悦の権能 その1
本作はフィクションです。
登場する人物、団体、事件などはすべて架空のものであり、実在のものとは関係ありません。
また、一部に宗教的なモチーフが登場しますが、特定の宗教・信仰を肯定または否定する意図はありません。

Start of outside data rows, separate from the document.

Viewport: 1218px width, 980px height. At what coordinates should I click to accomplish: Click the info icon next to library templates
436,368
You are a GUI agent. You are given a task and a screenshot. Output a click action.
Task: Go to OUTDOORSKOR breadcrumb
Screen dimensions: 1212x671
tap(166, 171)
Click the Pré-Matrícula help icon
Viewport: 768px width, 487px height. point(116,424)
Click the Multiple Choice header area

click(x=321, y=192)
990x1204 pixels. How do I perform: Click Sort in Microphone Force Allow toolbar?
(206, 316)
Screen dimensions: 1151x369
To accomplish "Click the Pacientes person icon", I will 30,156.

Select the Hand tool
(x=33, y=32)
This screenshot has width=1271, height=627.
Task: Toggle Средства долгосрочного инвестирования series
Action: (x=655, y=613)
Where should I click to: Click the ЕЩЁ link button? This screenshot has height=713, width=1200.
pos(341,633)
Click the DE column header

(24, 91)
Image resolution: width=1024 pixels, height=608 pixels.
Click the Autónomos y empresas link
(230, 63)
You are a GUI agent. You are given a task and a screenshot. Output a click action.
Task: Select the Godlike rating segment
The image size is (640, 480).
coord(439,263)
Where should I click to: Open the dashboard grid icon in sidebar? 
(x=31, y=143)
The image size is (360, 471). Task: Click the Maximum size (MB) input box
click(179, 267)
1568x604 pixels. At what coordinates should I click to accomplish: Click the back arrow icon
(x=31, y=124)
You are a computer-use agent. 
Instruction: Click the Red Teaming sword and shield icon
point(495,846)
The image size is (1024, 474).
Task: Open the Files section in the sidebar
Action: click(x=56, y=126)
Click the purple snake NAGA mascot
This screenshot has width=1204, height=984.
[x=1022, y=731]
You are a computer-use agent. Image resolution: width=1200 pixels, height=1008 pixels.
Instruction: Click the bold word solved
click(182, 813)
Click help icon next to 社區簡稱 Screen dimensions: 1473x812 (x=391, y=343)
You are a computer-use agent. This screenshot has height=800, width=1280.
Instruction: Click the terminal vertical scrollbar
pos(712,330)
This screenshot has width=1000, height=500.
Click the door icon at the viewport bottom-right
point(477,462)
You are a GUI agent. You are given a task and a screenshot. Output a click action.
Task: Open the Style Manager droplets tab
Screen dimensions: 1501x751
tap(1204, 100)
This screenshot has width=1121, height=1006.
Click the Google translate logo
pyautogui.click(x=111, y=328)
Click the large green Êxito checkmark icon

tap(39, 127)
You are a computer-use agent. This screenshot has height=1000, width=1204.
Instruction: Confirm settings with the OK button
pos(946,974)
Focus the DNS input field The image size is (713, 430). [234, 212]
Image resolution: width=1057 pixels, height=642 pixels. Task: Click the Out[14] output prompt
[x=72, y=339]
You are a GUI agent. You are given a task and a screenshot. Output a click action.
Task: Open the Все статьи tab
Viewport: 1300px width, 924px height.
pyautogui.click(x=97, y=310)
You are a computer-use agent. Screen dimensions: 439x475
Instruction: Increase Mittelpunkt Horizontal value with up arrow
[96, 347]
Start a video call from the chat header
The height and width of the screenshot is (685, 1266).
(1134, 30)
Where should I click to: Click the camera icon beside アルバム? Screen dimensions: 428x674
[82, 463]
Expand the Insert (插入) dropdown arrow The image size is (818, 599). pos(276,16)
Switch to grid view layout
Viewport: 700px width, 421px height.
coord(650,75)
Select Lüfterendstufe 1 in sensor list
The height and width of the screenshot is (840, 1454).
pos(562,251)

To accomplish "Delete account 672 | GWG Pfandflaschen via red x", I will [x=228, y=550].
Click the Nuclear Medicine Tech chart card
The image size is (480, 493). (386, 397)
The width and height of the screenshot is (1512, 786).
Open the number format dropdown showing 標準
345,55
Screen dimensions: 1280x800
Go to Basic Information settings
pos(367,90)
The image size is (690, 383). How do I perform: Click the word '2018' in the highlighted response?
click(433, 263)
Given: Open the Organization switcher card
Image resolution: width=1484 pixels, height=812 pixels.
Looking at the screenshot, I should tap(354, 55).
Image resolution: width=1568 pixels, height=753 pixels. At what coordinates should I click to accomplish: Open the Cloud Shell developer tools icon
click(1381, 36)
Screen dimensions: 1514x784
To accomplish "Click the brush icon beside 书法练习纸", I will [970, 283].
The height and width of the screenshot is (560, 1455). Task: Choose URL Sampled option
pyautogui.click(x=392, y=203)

物語には一部、暴力的・性的な要素や、精神的に不安を感じる場面が含まれることがあります。ご自身のペースでお楽しみいただければ幸いです。
2000年8月2日。
今日は、散々な一日だった。
あれから帰りのバスで、彼とは大したことは話せなかった。
……私のせいだ。
私が、いろいろとしくじったから。
部屋に入ると、黒くて小さい肩掛けバッグを放り投げ、ベッドに飛び込む。
張り切って着てきた白いショートスリーブシャツには、イヤな汗が滲む。着替えようにも、余りの疲労感にそのまま寝てしまいそう。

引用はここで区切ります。